Mockingbird by Kathryn Erskine is a book for middle grade readers, grades 4-6.
It is the story of Caitlin, a fifth grade girl with Asperger’s Syndrome (AS). Caitlin’s mom died several years ago, and as the book opens, her older brother Devon has recently been killed by a school shooter. The title comes from frequent references to “To Kill a Mockingbird” (a book I still haven’t read — I must do that).
The book details Caitlin’s journey through … grief? Although one of her AS symptoms is an inability to express emotions, so she doesn’t grieve as a typical person would. This causes even more sadness for her dad. Her AS also causes her to take many things literally and therefore to misunderstand things others say to her. She has very few friends.
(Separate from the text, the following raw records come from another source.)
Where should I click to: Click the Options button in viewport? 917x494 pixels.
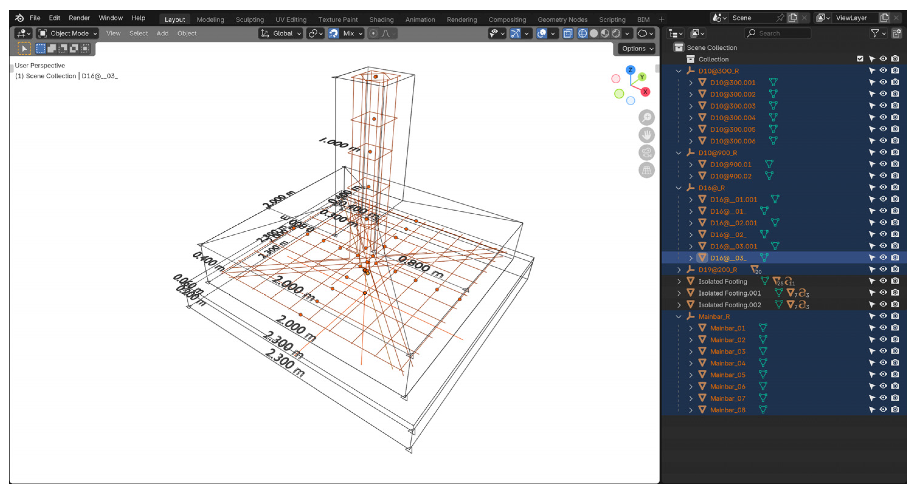coord(637,48)
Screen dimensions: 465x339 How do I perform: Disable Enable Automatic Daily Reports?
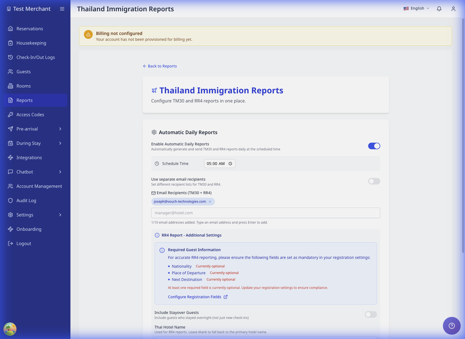click(374, 146)
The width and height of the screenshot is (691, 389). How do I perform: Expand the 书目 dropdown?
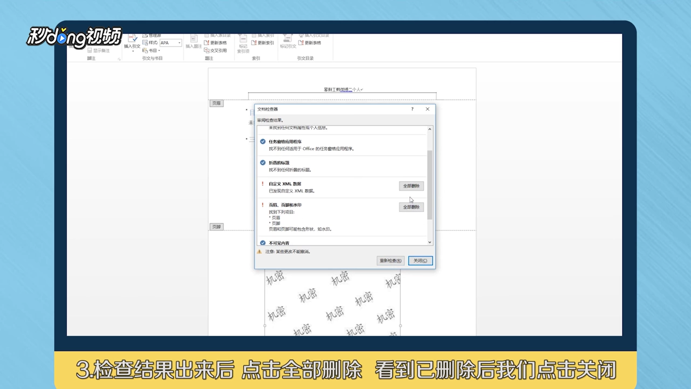[x=159, y=51]
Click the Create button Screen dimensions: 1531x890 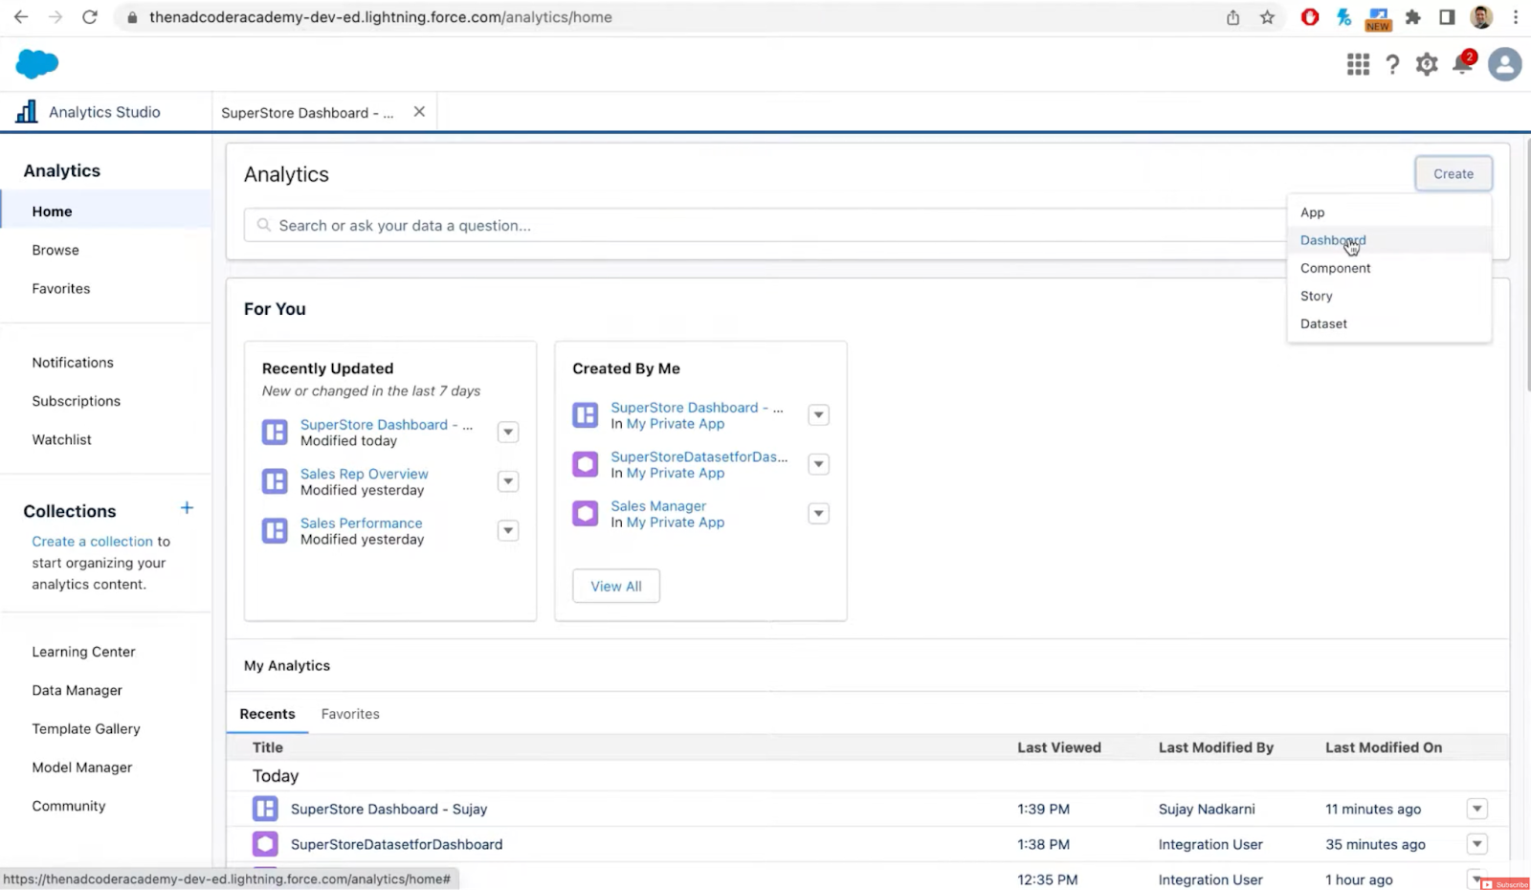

The end of the book wraps up neatly (a bit too neatly, it seemed to me) with Caitlin finding closure. She goes through lots of thoughts about where to find closure, as if it’s a literal thing — another AS thing.
While the book was written well, it wasn’t much of a hit with me. Trying to hit two big issues in a single book (Asperger’s and a school shooting) seemed like a bit much to me. And while I know that Asperger’s presents differently in each person, it seemed to me that the author relied a bit too much on stereotypes (Caitlin flapped her hands, hated looking people in the eyes, etc). In the last chapter, Caitlin is exultant that she “gets it” — feels empathy for others. Sounds good, but in real life would this happen? Color me skeptical.
I may be being too harsh, since the target audience is kids about 10 years old. However, for a look at kids with handicaps, I far prefer a book like “Out of My Mind” by Sharon Draper.